TASK GOAL
Begin at the line that has "Click the bookmark star in address bar" and stop after the line that has "(x=436, y=27)". Write those lines out again with "bookmark star" replaced by "star icon" and nothing else changed, and leave the pictures out.

DATA SHOWN
__________
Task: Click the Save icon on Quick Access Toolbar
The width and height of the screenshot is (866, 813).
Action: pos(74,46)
__________
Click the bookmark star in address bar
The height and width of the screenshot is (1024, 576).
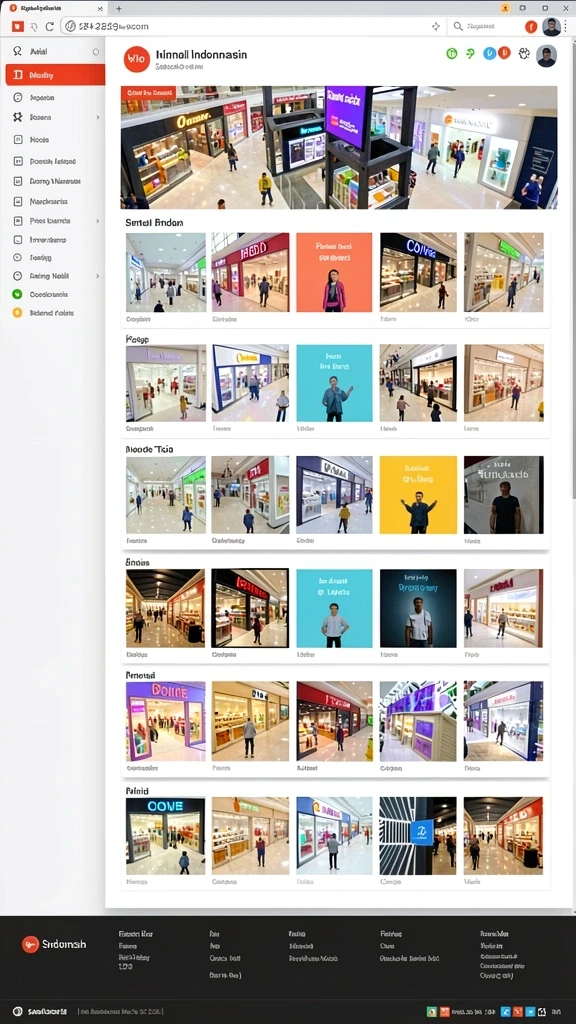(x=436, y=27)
__________
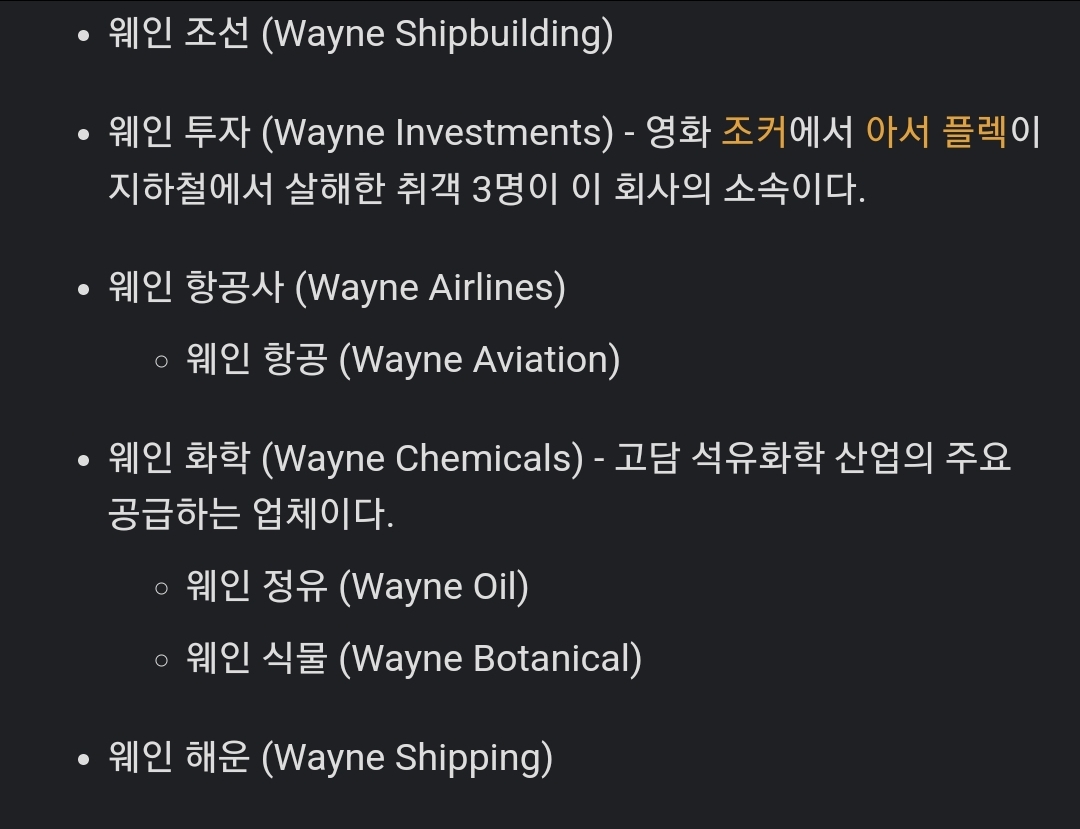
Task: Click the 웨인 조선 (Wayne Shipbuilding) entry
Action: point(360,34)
__________
RESPONSE FOR THIS EXERCISE
Click the star icon in address bar
The height and width of the screenshot is (1024, 576).
(x=436, y=27)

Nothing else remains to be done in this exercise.